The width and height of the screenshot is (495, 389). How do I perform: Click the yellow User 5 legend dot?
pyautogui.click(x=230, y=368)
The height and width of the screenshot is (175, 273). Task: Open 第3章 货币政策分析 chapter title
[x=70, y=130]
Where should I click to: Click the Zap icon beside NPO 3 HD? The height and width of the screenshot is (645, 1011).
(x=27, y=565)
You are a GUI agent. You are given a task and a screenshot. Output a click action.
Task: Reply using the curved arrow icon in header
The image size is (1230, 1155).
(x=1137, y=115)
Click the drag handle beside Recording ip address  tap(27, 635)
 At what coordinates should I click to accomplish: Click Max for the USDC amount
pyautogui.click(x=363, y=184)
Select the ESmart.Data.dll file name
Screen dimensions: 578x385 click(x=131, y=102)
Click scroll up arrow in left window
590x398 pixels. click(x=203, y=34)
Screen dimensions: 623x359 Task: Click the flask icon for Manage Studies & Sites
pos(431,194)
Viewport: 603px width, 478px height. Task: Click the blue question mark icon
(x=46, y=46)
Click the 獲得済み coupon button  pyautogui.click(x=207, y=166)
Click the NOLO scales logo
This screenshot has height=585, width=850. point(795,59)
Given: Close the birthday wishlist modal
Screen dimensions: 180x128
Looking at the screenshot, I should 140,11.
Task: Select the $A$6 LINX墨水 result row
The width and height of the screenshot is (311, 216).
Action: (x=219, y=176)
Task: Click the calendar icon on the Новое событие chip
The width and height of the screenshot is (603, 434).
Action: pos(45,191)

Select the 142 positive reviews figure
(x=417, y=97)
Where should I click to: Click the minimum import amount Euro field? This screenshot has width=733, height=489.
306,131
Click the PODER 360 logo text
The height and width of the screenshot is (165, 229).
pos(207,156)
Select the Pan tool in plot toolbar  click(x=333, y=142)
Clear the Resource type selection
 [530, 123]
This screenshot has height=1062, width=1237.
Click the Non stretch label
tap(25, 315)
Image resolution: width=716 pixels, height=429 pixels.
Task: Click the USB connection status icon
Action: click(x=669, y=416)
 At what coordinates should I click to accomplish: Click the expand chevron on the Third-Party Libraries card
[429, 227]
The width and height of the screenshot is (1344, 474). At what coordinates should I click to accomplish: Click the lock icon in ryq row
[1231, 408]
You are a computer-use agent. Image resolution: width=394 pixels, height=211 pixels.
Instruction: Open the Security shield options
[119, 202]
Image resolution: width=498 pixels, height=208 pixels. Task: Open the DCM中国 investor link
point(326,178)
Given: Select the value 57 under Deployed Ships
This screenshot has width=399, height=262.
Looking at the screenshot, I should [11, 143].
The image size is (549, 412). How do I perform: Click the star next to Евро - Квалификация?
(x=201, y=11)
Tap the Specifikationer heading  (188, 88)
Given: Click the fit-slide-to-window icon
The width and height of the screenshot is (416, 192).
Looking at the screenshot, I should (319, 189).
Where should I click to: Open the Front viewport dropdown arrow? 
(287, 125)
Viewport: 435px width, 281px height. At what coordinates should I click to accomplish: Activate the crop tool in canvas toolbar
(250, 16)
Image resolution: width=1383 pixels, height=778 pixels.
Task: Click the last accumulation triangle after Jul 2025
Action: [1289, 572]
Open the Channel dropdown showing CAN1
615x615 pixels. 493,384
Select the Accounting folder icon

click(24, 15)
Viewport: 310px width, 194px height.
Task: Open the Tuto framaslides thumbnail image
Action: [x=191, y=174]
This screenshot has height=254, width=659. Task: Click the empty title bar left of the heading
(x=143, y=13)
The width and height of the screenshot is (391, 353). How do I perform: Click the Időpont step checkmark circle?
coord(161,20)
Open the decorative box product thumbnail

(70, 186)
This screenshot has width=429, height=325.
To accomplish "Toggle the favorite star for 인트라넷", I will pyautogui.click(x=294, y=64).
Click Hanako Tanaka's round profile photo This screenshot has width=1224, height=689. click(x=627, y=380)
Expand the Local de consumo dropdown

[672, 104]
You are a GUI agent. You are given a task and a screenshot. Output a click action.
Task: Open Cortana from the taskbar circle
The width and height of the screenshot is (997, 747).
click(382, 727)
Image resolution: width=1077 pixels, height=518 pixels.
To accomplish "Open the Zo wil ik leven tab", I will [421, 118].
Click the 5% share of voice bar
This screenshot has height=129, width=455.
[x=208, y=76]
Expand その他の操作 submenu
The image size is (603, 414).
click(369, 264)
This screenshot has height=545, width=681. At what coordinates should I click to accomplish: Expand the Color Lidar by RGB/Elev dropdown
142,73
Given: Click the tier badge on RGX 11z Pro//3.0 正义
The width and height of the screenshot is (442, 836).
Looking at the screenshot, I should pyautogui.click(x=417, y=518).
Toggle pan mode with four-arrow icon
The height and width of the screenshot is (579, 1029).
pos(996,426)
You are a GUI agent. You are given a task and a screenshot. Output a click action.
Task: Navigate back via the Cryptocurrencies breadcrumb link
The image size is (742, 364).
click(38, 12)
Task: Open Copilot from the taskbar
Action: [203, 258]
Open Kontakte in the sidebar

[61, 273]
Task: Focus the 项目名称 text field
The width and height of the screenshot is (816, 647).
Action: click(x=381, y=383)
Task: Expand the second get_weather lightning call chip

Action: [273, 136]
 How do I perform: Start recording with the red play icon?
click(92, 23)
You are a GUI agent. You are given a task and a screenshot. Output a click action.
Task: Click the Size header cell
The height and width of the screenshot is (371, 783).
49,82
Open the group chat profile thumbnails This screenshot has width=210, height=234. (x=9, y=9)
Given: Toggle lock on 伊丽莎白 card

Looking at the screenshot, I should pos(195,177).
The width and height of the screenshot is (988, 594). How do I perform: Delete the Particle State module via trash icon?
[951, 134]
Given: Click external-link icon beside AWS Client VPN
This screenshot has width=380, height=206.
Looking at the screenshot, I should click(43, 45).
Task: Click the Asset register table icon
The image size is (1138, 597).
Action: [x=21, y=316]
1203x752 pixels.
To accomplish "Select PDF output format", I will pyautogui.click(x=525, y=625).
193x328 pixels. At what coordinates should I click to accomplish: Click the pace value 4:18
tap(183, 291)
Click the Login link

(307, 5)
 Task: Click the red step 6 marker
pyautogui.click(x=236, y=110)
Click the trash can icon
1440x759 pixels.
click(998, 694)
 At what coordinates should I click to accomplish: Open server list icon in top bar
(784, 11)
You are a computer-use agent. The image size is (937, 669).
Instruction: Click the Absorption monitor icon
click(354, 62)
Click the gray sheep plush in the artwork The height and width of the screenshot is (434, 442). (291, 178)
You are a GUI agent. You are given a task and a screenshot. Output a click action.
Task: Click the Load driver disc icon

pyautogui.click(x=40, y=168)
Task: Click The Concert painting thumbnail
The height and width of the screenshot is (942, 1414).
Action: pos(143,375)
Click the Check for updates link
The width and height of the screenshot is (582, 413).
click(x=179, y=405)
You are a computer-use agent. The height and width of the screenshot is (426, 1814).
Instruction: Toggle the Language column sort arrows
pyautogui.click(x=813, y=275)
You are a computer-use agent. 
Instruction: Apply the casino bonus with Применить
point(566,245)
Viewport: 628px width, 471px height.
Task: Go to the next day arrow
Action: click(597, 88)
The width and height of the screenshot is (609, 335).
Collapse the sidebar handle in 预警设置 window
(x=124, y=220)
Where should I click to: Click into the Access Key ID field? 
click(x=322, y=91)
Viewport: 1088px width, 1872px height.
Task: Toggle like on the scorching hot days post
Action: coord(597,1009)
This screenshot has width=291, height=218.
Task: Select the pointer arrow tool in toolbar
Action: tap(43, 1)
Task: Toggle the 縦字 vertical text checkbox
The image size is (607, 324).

------------------------------

Could you reproduce every record exactly as shown above?

The width and height of the screenshot is (495, 389). How do I perform: Click the yellow User 5 legend dot?
pyautogui.click(x=230, y=368)
The height and width of the screenshot is (175, 273). Task: Open 第3章 货币政策分析 chapter title
[x=70, y=130]
Where should I click to: Click the Zap icon beside NPO 3 HD? The height and width of the screenshot is (645, 1011).
(x=27, y=565)
You are a GUI agent. You are given a task and a screenshot. Output a click action.
Task: Reply using the curved arrow icon in header
The image size is (1230, 1155).
(x=1137, y=115)
Click the drag handle beside Recording ip address  tap(27, 635)
 At what coordinates should I click to accomplish: Click Max for the USDC amount
pyautogui.click(x=363, y=184)
Select the ESmart.Data.dll file name
Screen dimensions: 578x385 click(x=131, y=102)
Click scroll up arrow in left window
590x398 pixels. click(x=203, y=34)
Screen dimensions: 623x359 Task: Click the flask icon for Manage Studies & Sites
pos(431,194)
Viewport: 603px width, 478px height. Task: Click the blue question mark icon
(x=46, y=46)
Click the 獲得済み coupon button  pyautogui.click(x=207, y=166)
Click the NOLO scales logo
This screenshot has height=585, width=850. point(795,59)
Given: Close the birthday wishlist modal
Screen dimensions: 180x128
Looking at the screenshot, I should 140,11.
Task: Select the $A$6 LINX墨水 result row
The width and height of the screenshot is (311, 216).
Action: (x=219, y=176)
Task: Click the calendar icon on the Новое событие chip
The width and height of the screenshot is (603, 434).
Action: pos(45,191)

Select the 142 positive reviews figure
(x=417, y=97)
Where should I click to: Click the minimum import amount Euro field? This screenshot has width=733, height=489.
306,131
Click the PODER 360 logo text
The height and width of the screenshot is (165, 229).
pos(207,156)
Select the Pan tool in plot toolbar  click(x=333, y=142)
Clear the Resource type selection
 [530, 123]
This screenshot has height=1062, width=1237.
Click the Non stretch label
tap(25, 315)
Image resolution: width=716 pixels, height=429 pixels.
Task: Click the USB connection status icon
Action: click(x=669, y=416)
 At what coordinates should I click to accomplish: Click the expand chevron on the Third-Party Libraries card
[429, 227]
The width and height of the screenshot is (1344, 474). At what coordinates should I click to accomplish: Click the lock icon in ryq row
[1231, 408]
You are a computer-use agent. Image resolution: width=394 pixels, height=211 pixels.
Instruction: Open the Security shield options
[119, 202]
Image resolution: width=498 pixels, height=208 pixels. Task: Open the DCM中国 investor link
point(326,178)
Given: Select the value 57 under Deployed Ships
This screenshot has width=399, height=262.
Looking at the screenshot, I should [11, 143].
The image size is (549, 412). How do I perform: Click the star next to Евро - Квалификация?
(x=201, y=11)
Tap the Specifikationer heading  (188, 88)
Given: Click the fit-slide-to-window icon
The width and height of the screenshot is (416, 192).
Looking at the screenshot, I should (319, 189).
Where should I click to: Open the Front viewport dropdown arrow? 
(287, 125)
Viewport: 435px width, 281px height. At what coordinates should I click to accomplish: Activate the crop tool in canvas toolbar
(250, 16)
Image resolution: width=1383 pixels, height=778 pixels.
Task: Click the last accumulation triangle after Jul 2025
Action: [1289, 572]
Open the Channel dropdown showing CAN1
615x615 pixels. 493,384
Select the Accounting folder icon

click(24, 15)
Viewport: 310px width, 194px height.
Task: Open the Tuto framaslides thumbnail image
Action: [x=191, y=174]
This screenshot has height=254, width=659. Task: Click the empty title bar left of the heading
(x=143, y=13)
The width and height of the screenshot is (391, 353). How do I perform: Click the Időpont step checkmark circle?
coord(161,20)
Open the decorative box product thumbnail

(70, 186)
This screenshot has width=429, height=325.
To accomplish "Toggle the favorite star for 인트라넷", I will pyautogui.click(x=294, y=64).
Click Hanako Tanaka's round profile photo This screenshot has width=1224, height=689. click(x=627, y=380)
Expand the Local de consumo dropdown

[672, 104]
You are a GUI agent. You are given a task and a screenshot. Output a click action.
Task: Open Cortana from the taskbar circle
The width and height of the screenshot is (997, 747).
click(382, 727)
Image resolution: width=1077 pixels, height=518 pixels.
To accomplish "Open the Zo wil ik leven tab", I will [421, 118].
Click the 5% share of voice bar
This screenshot has height=129, width=455.
[x=208, y=76]
Expand その他の操作 submenu
The image size is (603, 414).
click(369, 264)
This screenshot has height=545, width=681. At what coordinates should I click to accomplish: Expand the Color Lidar by RGB/Elev dropdown
142,73
Given: Click the tier badge on RGX 11z Pro//3.0 正义
The width and height of the screenshot is (442, 836).
Looking at the screenshot, I should pyautogui.click(x=417, y=518).
Toggle pan mode with four-arrow icon
The height and width of the screenshot is (579, 1029).
pos(996,426)
You are a GUI agent. You are given a task and a screenshot. Output a click action.
Task: Navigate back via the Cryptocurrencies breadcrumb link
The image size is (742, 364).
click(38, 12)
Task: Open Copilot from the taskbar
Action: [203, 258]
Open Kontakte in the sidebar

[61, 273]
Task: Focus the 项目名称 text field
The width and height of the screenshot is (816, 647).
Action: click(x=381, y=383)
Task: Expand the second get_weather lightning call chip

Action: [273, 136]
 How do I perform: Start recording with the red play icon?
click(92, 23)
You are a GUI agent. You are given a task and a screenshot. Output a click action.
Task: Click the Size header cell
The height and width of the screenshot is (371, 783).
49,82
Open the group chat profile thumbnails This screenshot has width=210, height=234. (x=9, y=9)
Given: Toggle lock on 伊丽莎白 card

Looking at the screenshot, I should pos(195,177).
The width and height of the screenshot is (988, 594). How do I perform: Delete the Particle State module via trash icon?
[951, 134]
Given: Click external-link icon beside AWS Client VPN
This screenshot has width=380, height=206.
Looking at the screenshot, I should click(43, 45).
Task: Click the Asset register table icon
The image size is (1138, 597).
Action: [x=21, y=316]
1203x752 pixels.
To accomplish "Select PDF output format", I will pyautogui.click(x=525, y=625).
193x328 pixels. At what coordinates should I click to accomplish: Click the pace value 4:18
tap(183, 291)
Click the Login link

(307, 5)
 Task: Click the red step 6 marker
pyautogui.click(x=236, y=110)
Click the trash can icon
1440x759 pixels.
click(998, 694)
 At what coordinates should I click to accomplish: Open server list icon in top bar
(784, 11)
You are a computer-use agent. The image size is (937, 669).
Instruction: Click the Absorption monitor icon
click(354, 62)
Click the gray sheep plush in the artwork The height and width of the screenshot is (434, 442). (291, 178)
You are a GUI agent. You are given a task and a screenshot. Output a click action.
Task: Click the Load driver disc icon

pyautogui.click(x=40, y=168)
Task: Click The Concert painting thumbnail
The height and width of the screenshot is (942, 1414).
Action: pos(143,375)
Click the Check for updates link
The width and height of the screenshot is (582, 413).
click(x=179, y=405)
You are a computer-use agent. The height and width of the screenshot is (426, 1814).
Instruction: Toggle the Language column sort arrows
pyautogui.click(x=813, y=275)
You are a computer-use agent. 
Instruction: Apply the casino bonus with Применить
point(566,245)
Viewport: 628px width, 471px height.
Task: Go to the next day arrow
Action: click(597, 88)
The width and height of the screenshot is (609, 335).
Collapse the sidebar handle in 预警设置 window
(x=124, y=220)
Where should I click to: Click into the Access Key ID field? 
click(x=322, y=91)
Viewport: 1088px width, 1872px height.
Task: Toggle like on the scorching hot days post
Action: coord(597,1009)
This screenshot has width=291, height=218.
Task: Select the pointer arrow tool in toolbar
Action: tap(43, 1)
Task: Toggle the 縦字 vertical text checkbox
The image size is (607, 324).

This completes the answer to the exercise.